The Senate Healthcare Standing Committee considered a bill that would require Alabama hospital emergency rooms to be staffed by a physician at all times and drew strong support from emergency medicine doctors and sharp concern from some lawmakers.
SB80, sponsored by Sen. Larry Stutts, R-Tuscumbia, would mandate that a licensed physician be physically present and primarily responsible for patient care in hospital emergency departments. The legislation, Stutts said, reflects what most Alabamians already expect when they seek emergency medical care.
“This bill simply is only two pages long and just requires that hospital emergency rooms are staffed by a physician. I think that is the expectation of the general public. When you go to an emergency room, you expect to have somebody there qualified to take care of you,” said Stutts.
Stutts, a physician himself, pushed back against arguments from the hospital industry that the requirement would be too costly.
Drawing on his own experience working in rural emergency rooms, Stutts described situations where immediate physician care made the difference between life and death.
“I can tell you that there were several times during those moonlighting experiences that had somebody not been there, qualified to take care of the patient, that rolled in the door, there would not have been a good outcome,” said Stutts.
Emergency physicians testified in support of the bill, arguing that physician-led care is essential in unpredictable, high-risk emergencies, particularly in rural hospitals where specialty backup is often unavailable.
Dr. Sean Vanlandingham, an emergency physician and president of the Alabama Chapter of the American College of Emergency Physicians, explained that the bill is not an indictment of nurse practitioners or physician assistants, but rather a recognition of differences in training.
“Physicians complete four years of medical school, three years or more of residency, and accumulate 12,000 hours or more of supervised patient care,” said Vanlandingham. “By comparison, nurse practitioners typically complete about 500 clinical hours. That difference matters most when patients are critically ill.”
Vanlandingham warned that allowing emergency departments to operate without physicians creates unequal standards of care based solely on geography.
“When emergency departments operate without a physician present, patient outcomes suffer, and disparities increase. This is especially true in rural hospitals, where there are no surgeons, no OB-GYNs, no other specialists to provide backup,” said Vanlandingham.
Dr. Jared Raper, president-elect of the Alabama Chapter of the American College of Emergency Physicians, addressed concerns that the bill could force rural hospitals to close, pointing to other states that have adopted similar requirements.
“South Carolina, Indiana, and Virginia have all passed physician presence requirements beginning in 2023,” said Raper. “To date, none of those hospitals have had to close as a result of this legislation.”
Raper also argued that physician absence can actually increase costs by driving unnecessary testing and transfers.
“In complex, high-acuity cases, uncertainty often leads to more labs, more CT scans, more transfers, and ultimately, more downstream costs. Those costs are real, and they’re gonna be borne by the patients as well as the hospitals that care for them,” said Raper.

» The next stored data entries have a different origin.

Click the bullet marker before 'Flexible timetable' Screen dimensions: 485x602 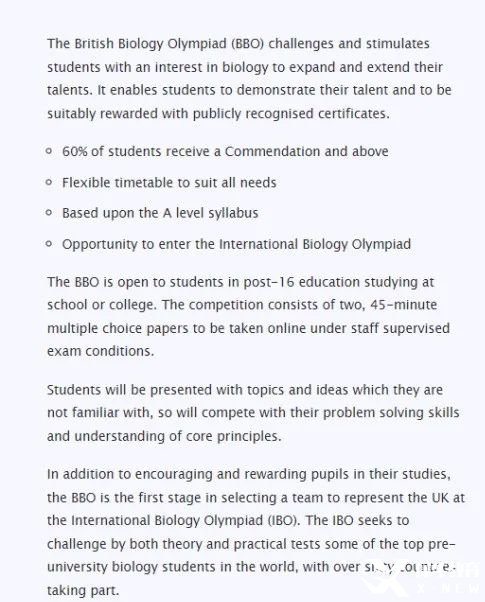coord(49,182)
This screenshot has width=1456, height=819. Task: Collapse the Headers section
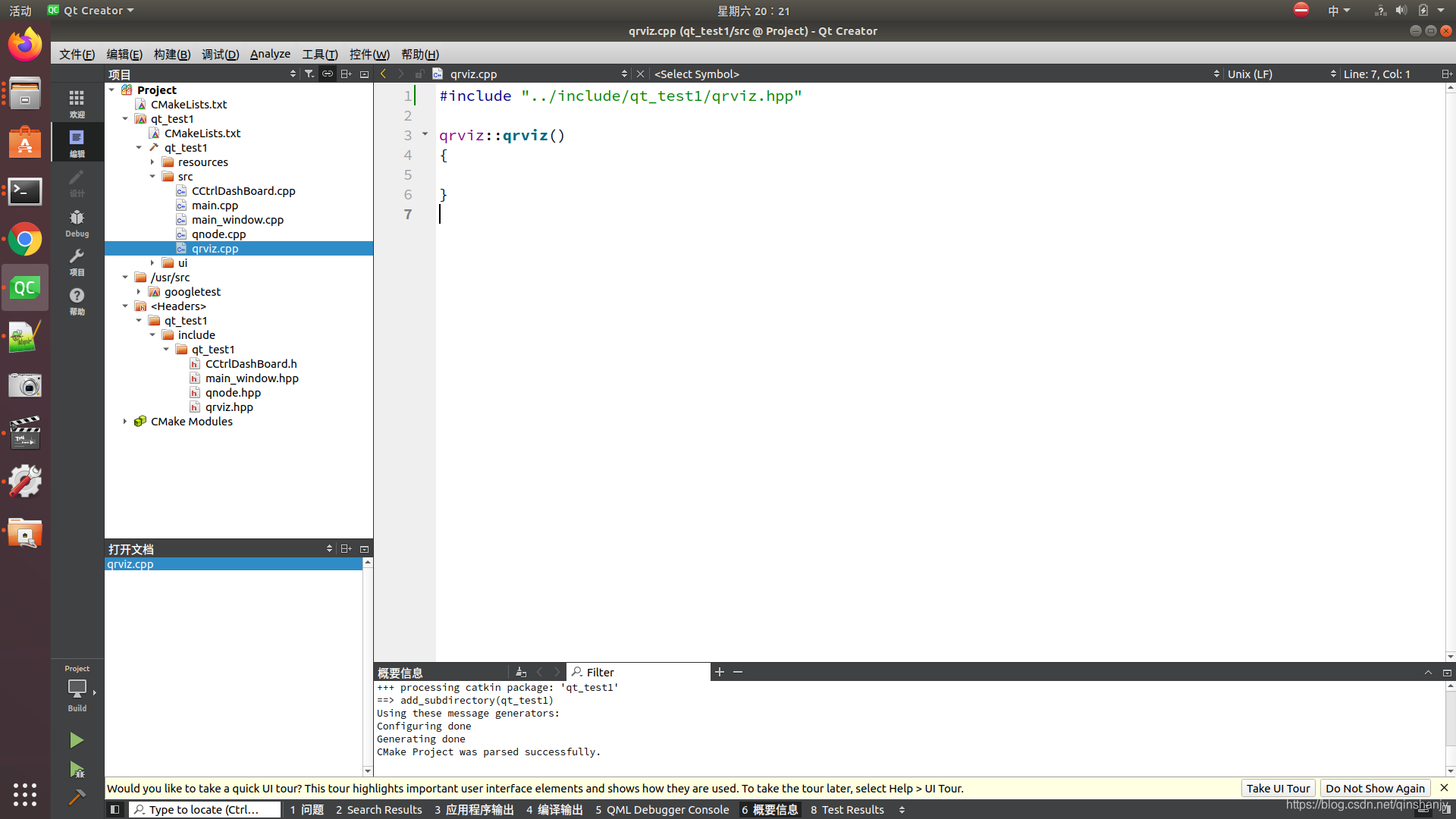(125, 305)
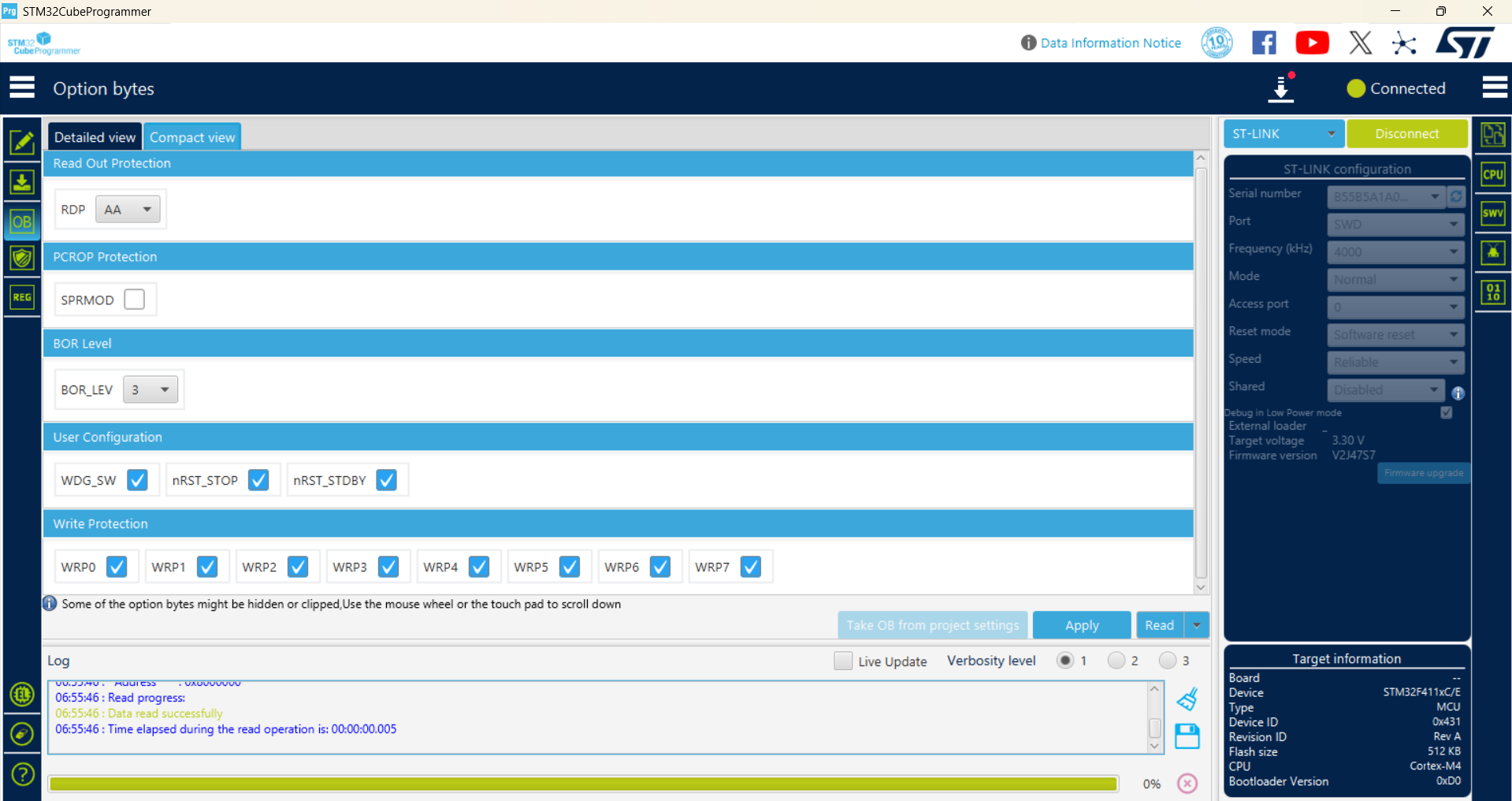Enable the Live Update checkbox
This screenshot has height=801, width=1512.
tap(843, 661)
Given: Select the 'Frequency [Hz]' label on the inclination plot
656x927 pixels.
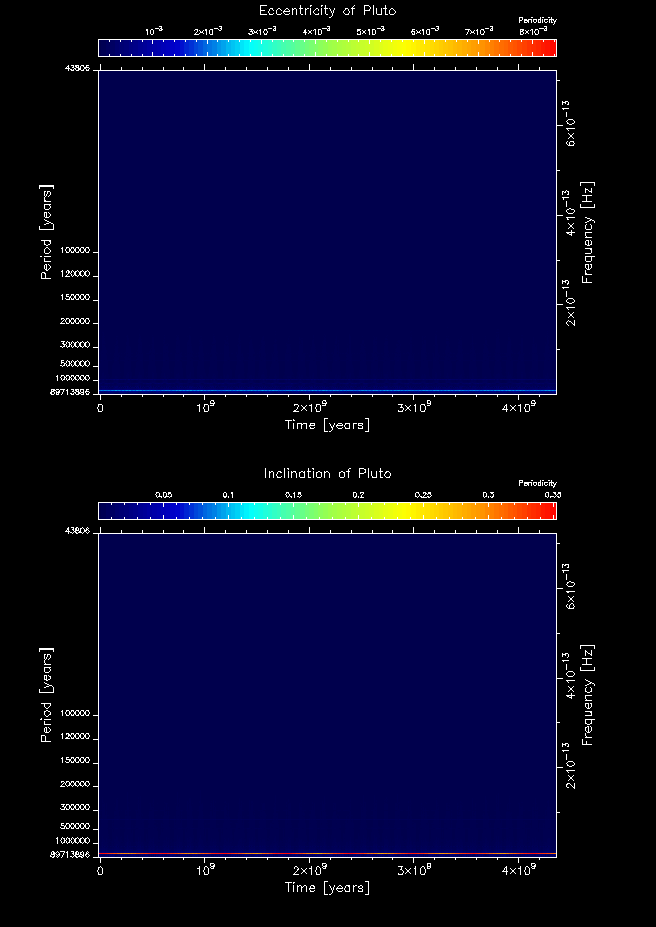Looking at the screenshot, I should (588, 699).
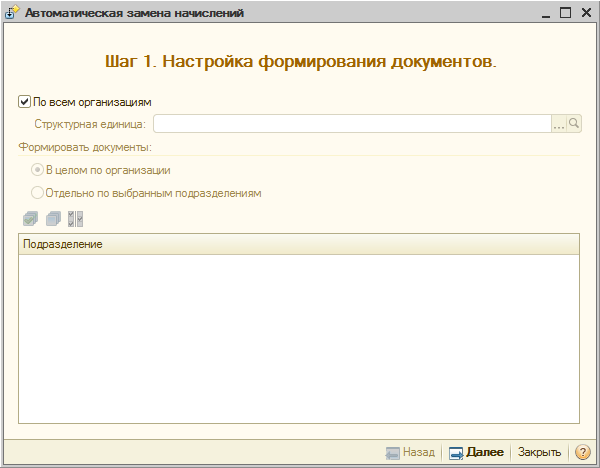Click the Шаг 1 heading text
This screenshot has height=468, width=600.
pos(300,61)
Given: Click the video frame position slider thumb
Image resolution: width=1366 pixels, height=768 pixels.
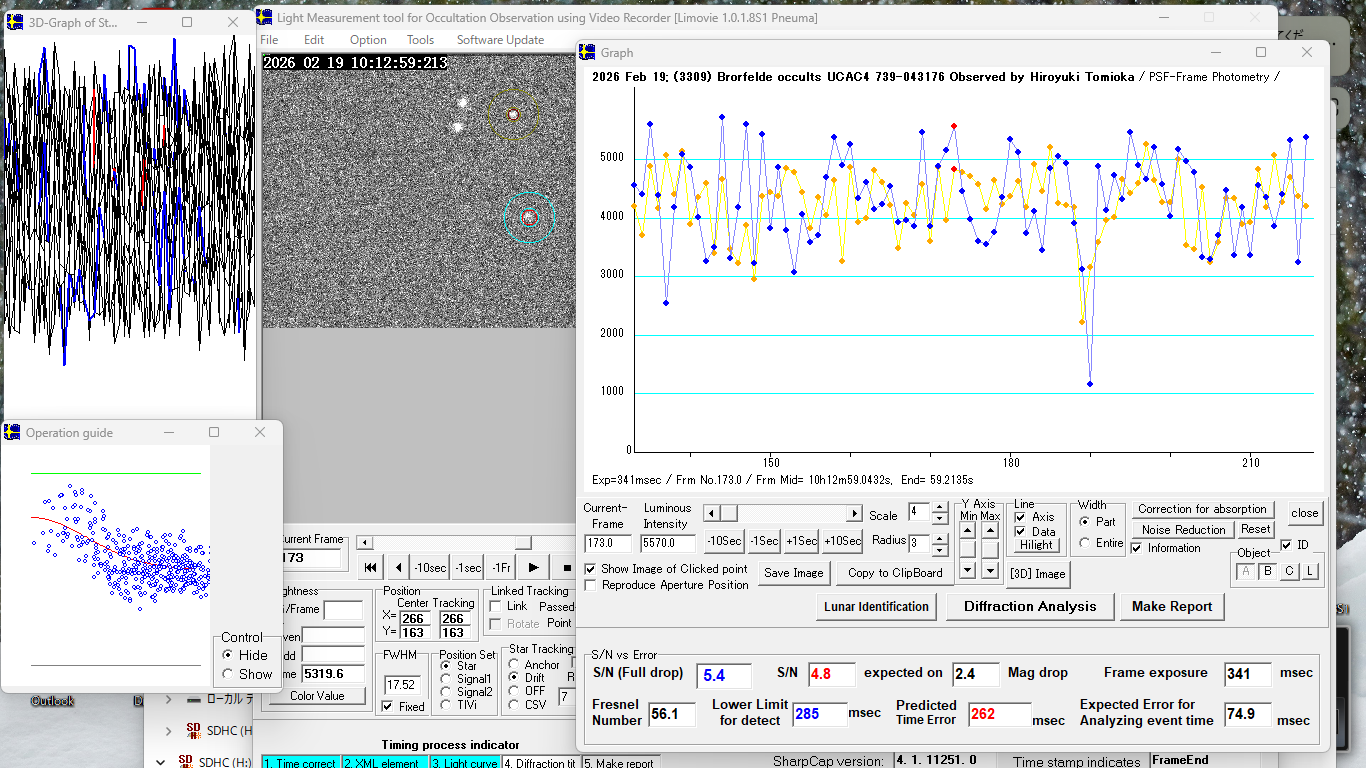Looking at the screenshot, I should point(522,542).
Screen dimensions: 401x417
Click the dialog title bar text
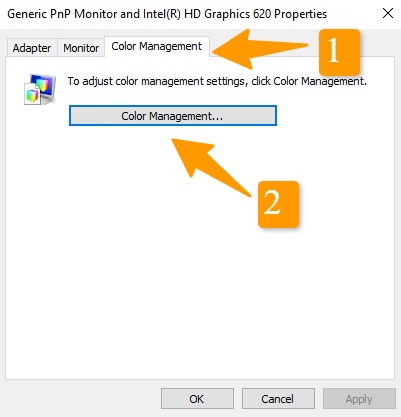pos(167,14)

Despite the medical community’s support, some lawmakers raised concerns about the bill’s potential impact on rural and critical access hospitals already struggling to remain open.
Senator April Weaver, R-Brierfield, said she could not support SB80, citing her work on the Alabama Rural Roadmap initiative and concerns about imposing stricter requirements than those set by the federal government.
“We are making them have a regulation that the federal government does not make them have,” said Weaver. “Why would we have stricter regulations than what’s coming down from the federal government?”
Weaver warned that the bill could unintentionally penalize rural facilities where a single physician may be responsible for multiple duties.
“There was a situation where the ER doctor may have to go to the nursing home to pronounce someone dead, or he may have to run across the street real quick to the specialty clinic for something. And this on-site here, I mean, it would be against the law in a situation like this, when there’s that one provider there that’s doing multiple jobs,” said Weaver.
Committee members ultimately did not vote on the legislation. The bill would be held over for further consideration.